→ Work instructions
Duplicate the material starting at the line that contains "The height and width of the screenshot is (752, 1368)." and ending after the line that contains "Action: tap(436, 264)". Omit the pictures from your copy.

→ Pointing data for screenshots
((

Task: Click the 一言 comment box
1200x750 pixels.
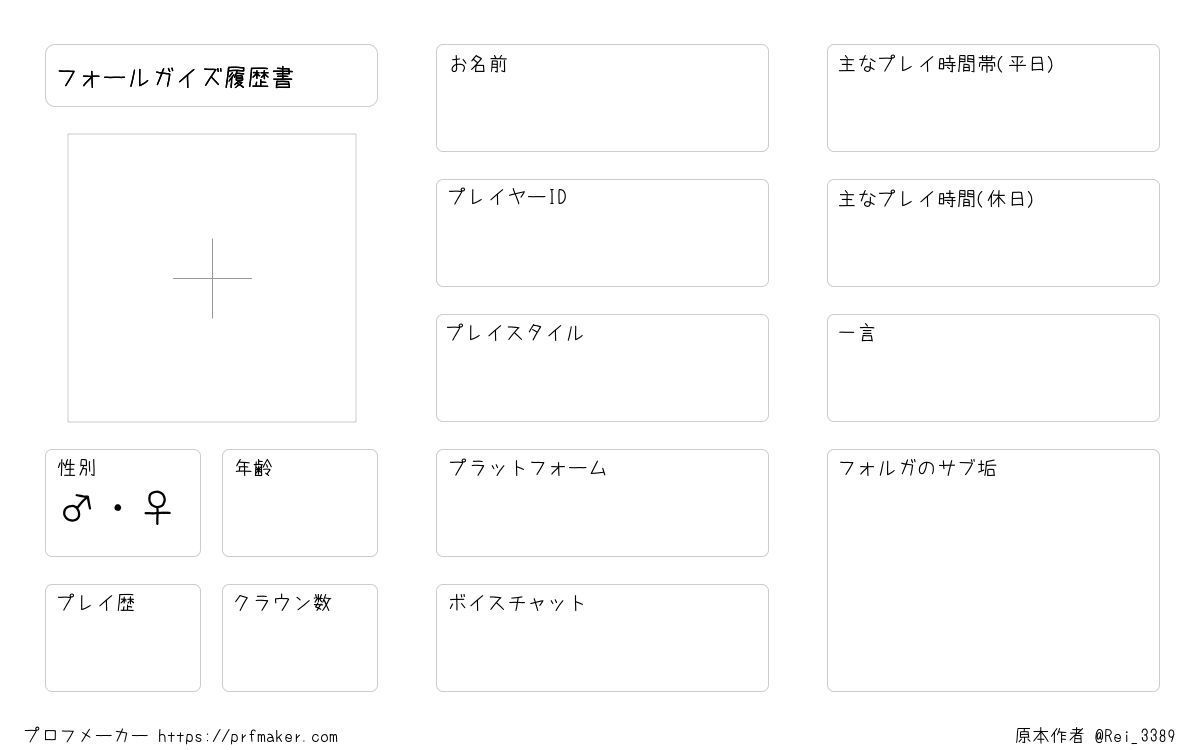Action: (993, 368)
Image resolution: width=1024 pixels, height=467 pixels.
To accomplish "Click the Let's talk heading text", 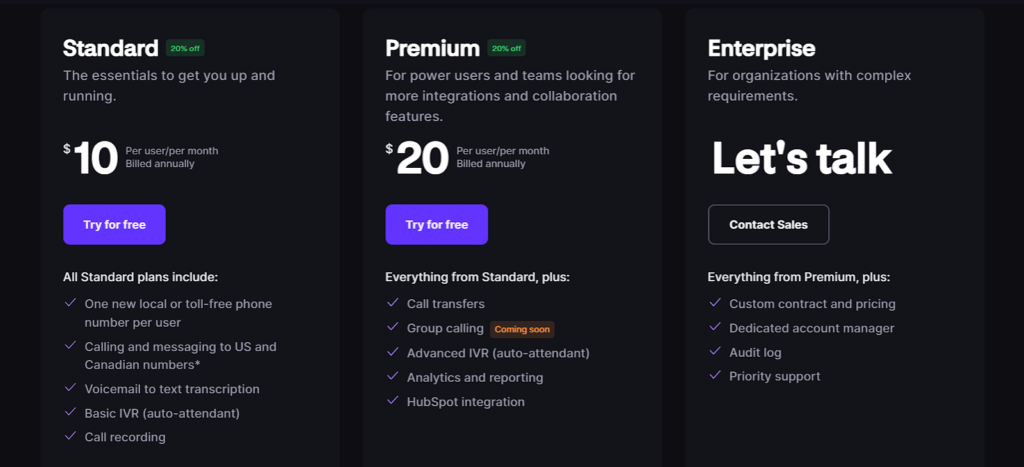I will 801,158.
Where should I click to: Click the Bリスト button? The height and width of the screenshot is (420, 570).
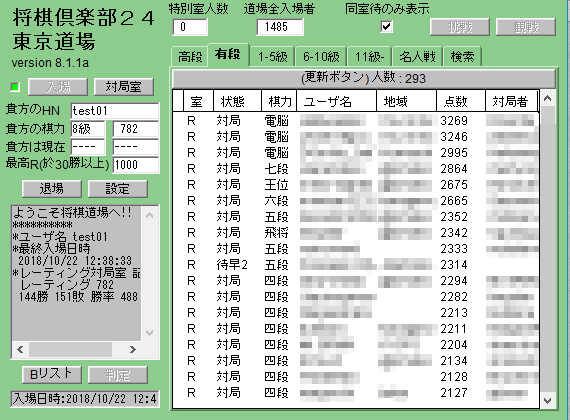52,375
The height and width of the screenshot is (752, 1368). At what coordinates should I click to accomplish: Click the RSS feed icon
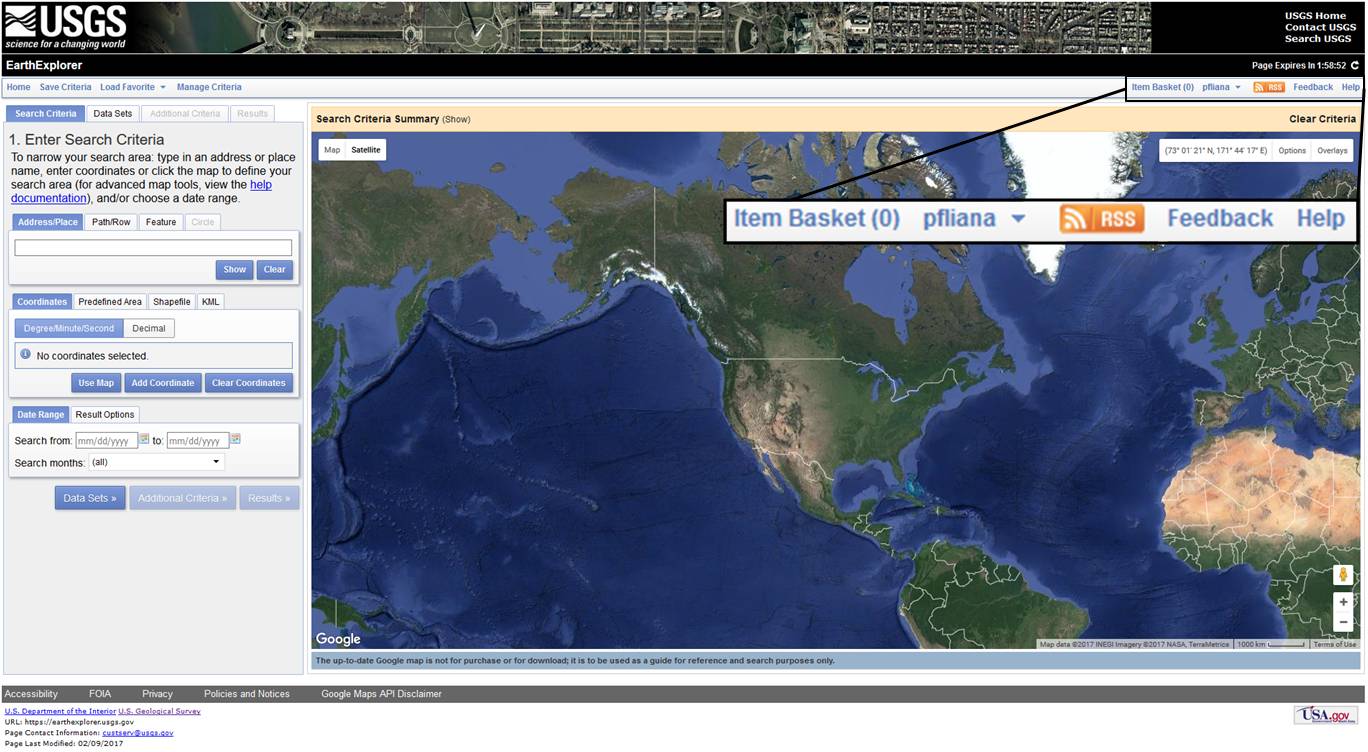point(1268,87)
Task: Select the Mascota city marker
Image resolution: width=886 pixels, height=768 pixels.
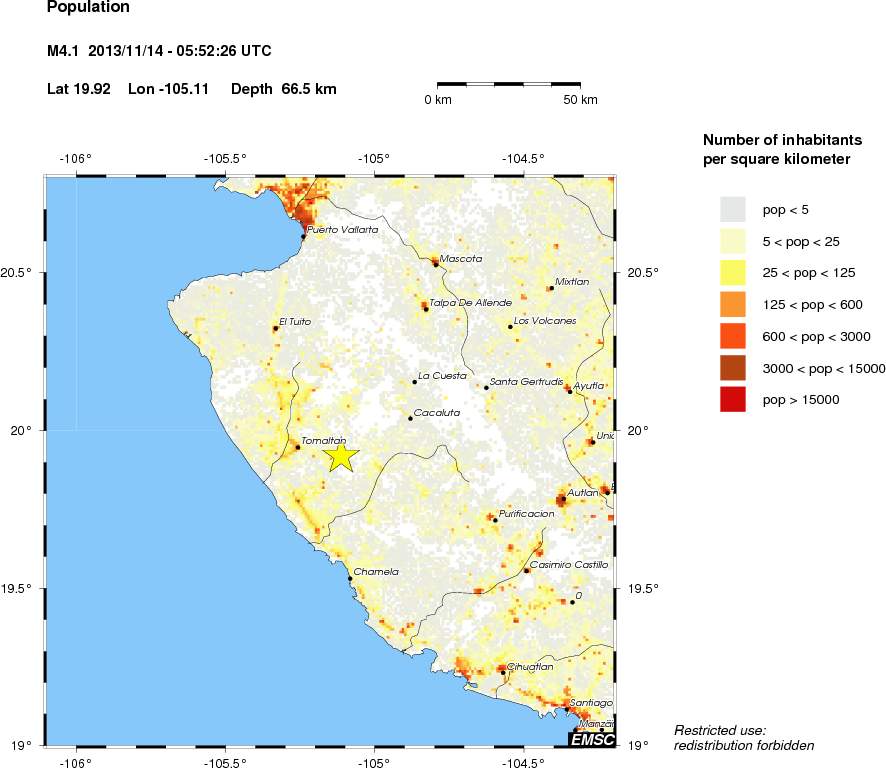Action: tap(436, 264)
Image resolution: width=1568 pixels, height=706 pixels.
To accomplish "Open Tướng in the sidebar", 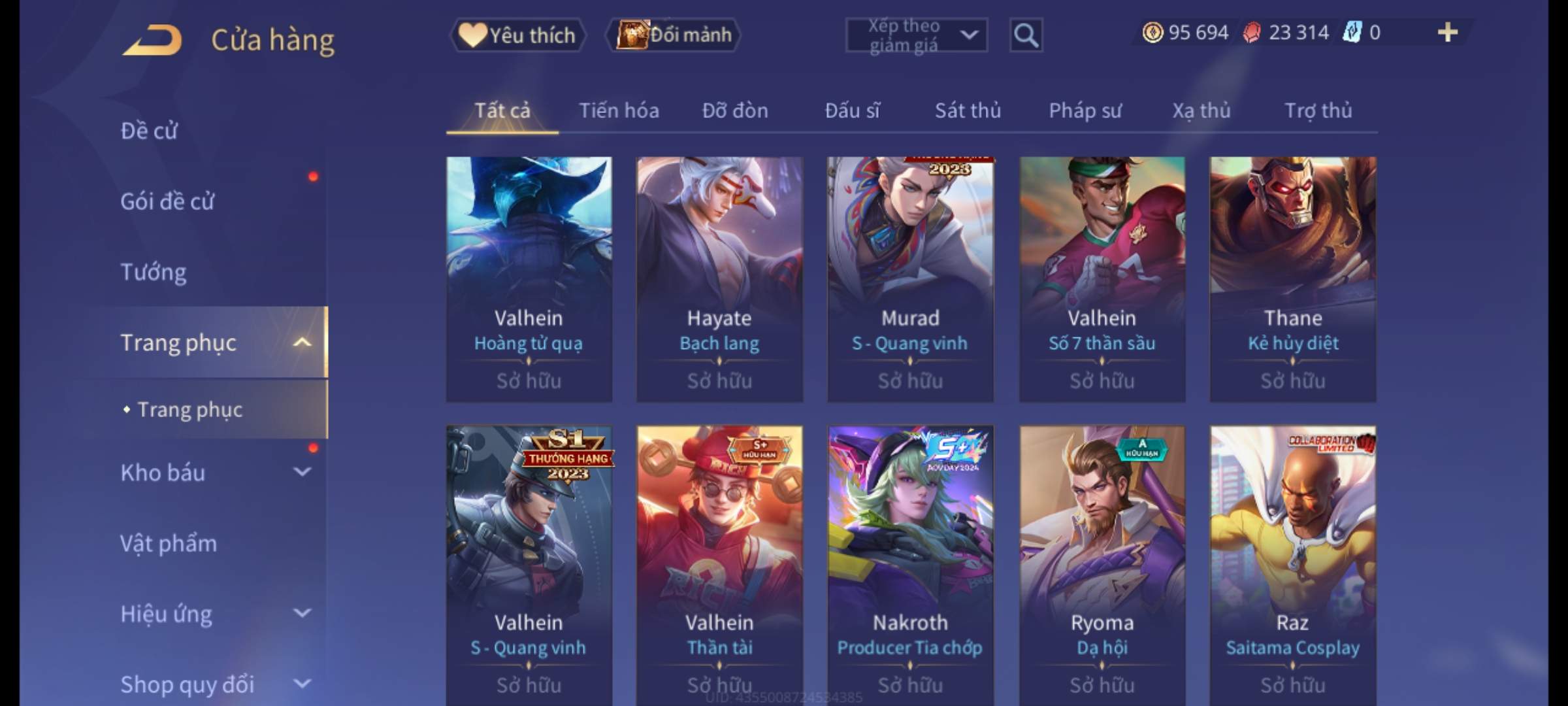I will [154, 271].
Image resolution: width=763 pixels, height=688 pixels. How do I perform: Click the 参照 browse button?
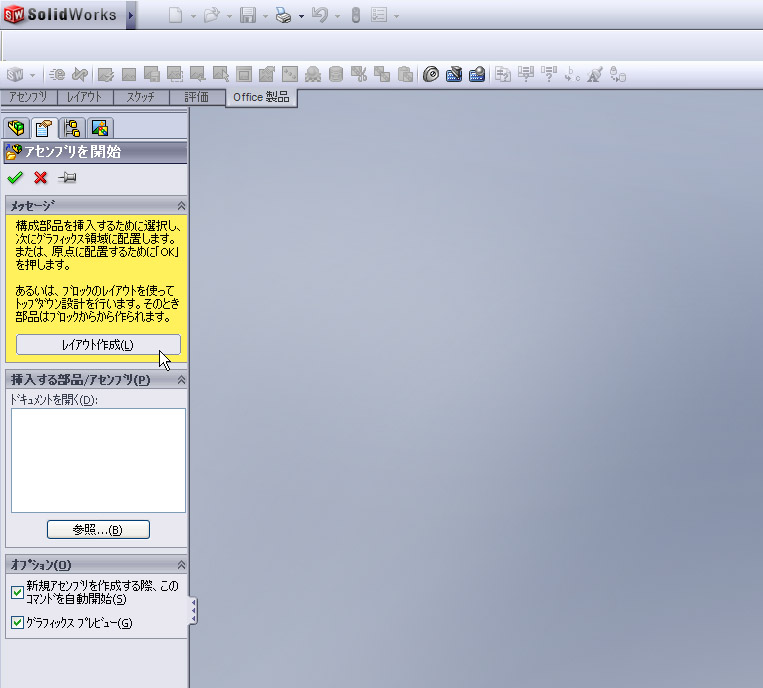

))

→ Reply
The height and width of the screenshot is (752, 1368). At what coordinates should I click to accomplish: Click the RSS feed icon
point(1268,87)
Task: Select the Mascota city marker
Image resolution: width=886 pixels, height=768 pixels.
Action: tap(436, 264)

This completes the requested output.